A colorful summary of recursion and backtracking with code examples and notes.
Recursion 🌟
What is Recursion?
- Recursion is a programming technique that breaks problems into smaller sub-tasks and repeatedly calls the function to solve them.
- It provides an alternative to iterative methods, often making the code shorter and easier to read.
Recursion Flow
- Base Case: Stops the recursion.
- Recursive Case: Calls the function with a smaller problem.
void recursion() {
// Base case
if () {
return;
}
recursion();
}
int main() {
recursion();
}
How Recursion Works
- Base Case: The condition where the function stops calling itself.

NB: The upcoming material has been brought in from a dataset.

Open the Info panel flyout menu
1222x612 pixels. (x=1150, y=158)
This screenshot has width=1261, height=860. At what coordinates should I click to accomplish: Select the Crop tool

- Recursive Case: The function calls itself with modified input, moving closer to the base case.
void fun(int i) {
if (i == 0) return;
fun(i - 1);
cout << i << '\\\\n'; // Prints after recursion
}
void fun(int i) {
if (i == 0) return;
cout << i << '\\\\n'; // Prints before recursion
fun(i - 1);
}
Stack Overflow 💥
- A stack overflow happens when a function calls itself indefinitely due to missing or incorrect base cases.
- Always define a base case to stop recursion.
int fact(int n) {
return n * fact(n - 1); // Missing base case: Infinite recursion
}
Backtracking 🔄
What is Backtracking?
- Backtracking is a recursive algorithm that incrementally builds solutions and excludes invalid ones early.